Un piano attuabile certo, almeno sino a quando la buona
volontà non è stata obbligata a duellare in punta di fioretto con tutti quegli incapaci
che hanno legiferato per tutelare il mercato del lavoro o con gli squali che
hanno sbranato quel poco con cui apparecchiavamo la tavola.
Ma non sono qui per parlare di economia o politica, ho un
cervello troppo piccolo per capire delle materie così difficili, così mi limito
a riportare le mie impressioni su Era la Milano da bere di Alessandro Bastasi –
Morte civile di un manager.
Il romanzo, ambientato – ovviamente – a Milano, è una
radiografia spietata della società e degli effetti della caduta economica e
sociale di Massimo Gerosa. Ne consiglio la lettura a tutti quelli che “non sei
qualcosa sino a quando non ti pagano per esserlo” e chi non riesce a
distinguere le sfumature di senso tra apparire ed essere.
La sinossi.
Dopo un licenziamento per ingiusta e vaga causa, Massimo
Gerosa non è più un rampante manager della Comor ma un disperato disoccupato in
cerca di una soluzione con cui mantenere il proprio lussuoso stile di vita. Le
prime a farne le spese sono la moglie Anna Lavino e la figlia Cristina. Una è
una donna appagata dalla nobiltà di un grasso conto corrente e disposta a tutto
pur di non rinunciare a nulla, mentre l’altra è una ragazza nauseata dalla
patina lucida di una vita “da bere”. Dopo essere stato cacciato di casa,
esiliato in alberghi di quart’ordine, trova un porto sicuro e un lavoro nella
sede di un movimento extraparlamentare di estrema destra.

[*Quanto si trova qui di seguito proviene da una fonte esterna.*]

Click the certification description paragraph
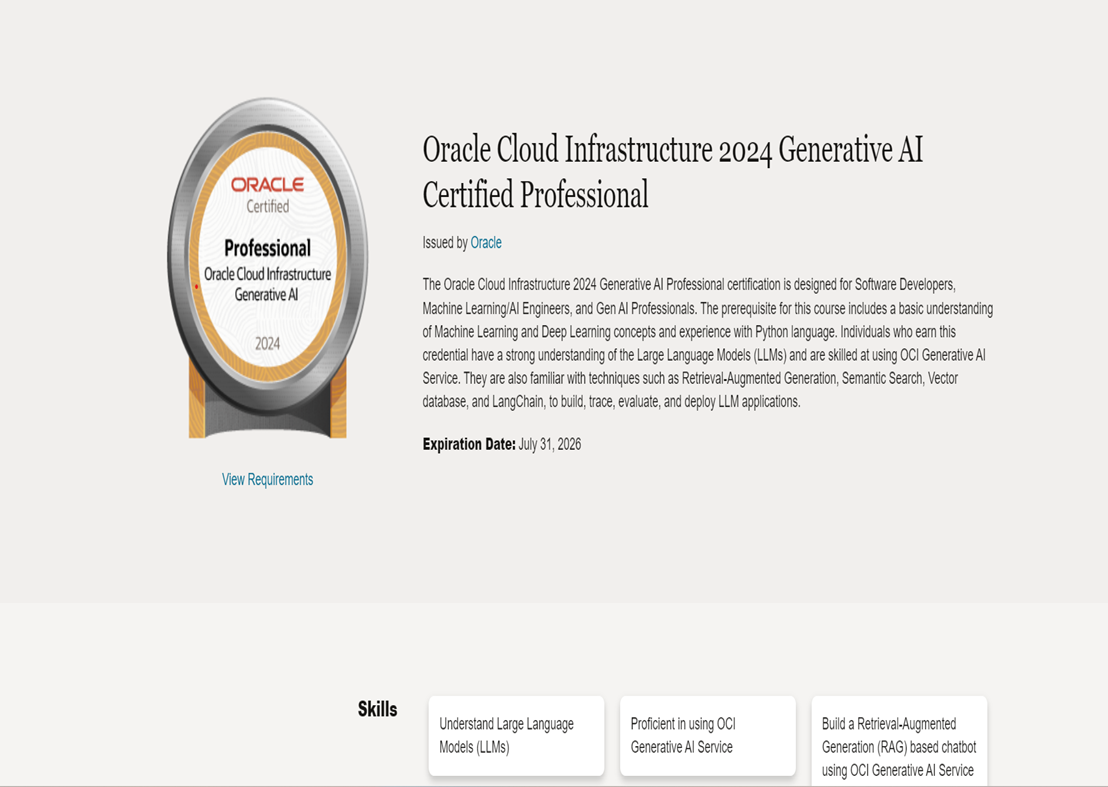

Massimo però non accetta di essere uno sconfitto, un uomo a
metà, così cerca vendetta contro chi lo ha spinto verso il basso.
Si tratta di una storia di solitudini, una diaspora
familiare e sociale alimentata da una povertà più spirituale che economica,
ridotta in schiavitù dai mostri prodotti dal darwinismo sociale cose del tipo:
arrivismo, avidità, assenza di scrupoli, concorrenza sleale e non mancano
atteggiamenti di sessualità predatoria, ricerca dell’impunità, sfruttamento e
riduzione ai minimi termini degli ultimi, quelli che non hanno abbastanza soldi
per comprarsi un’opportunità.
La narrazione è scandita da un tempo non lineare, nell’interazione
tra passato e presente il lettore non perde mai la cronicità della storia ed è
invogliato a una lettura compulsiva.
L’autore non ha usato filtri molesti per addolcire lo
squallore in cui boccheggiamo e, pur essendo un’opera di fantasia, ha
rappresentato la realtà che volenti o nolenti abbiamo il coraggio di digerire.
Che sia piaciuta o meno la recensione poco importa, ora
chiediti:
Se fossi io ad avere fame?
Era la Milano da Bere – Morte civile di un manager di
Alessandro Bastasi. Fratelli Frilli Editori collana Tascabili Noir.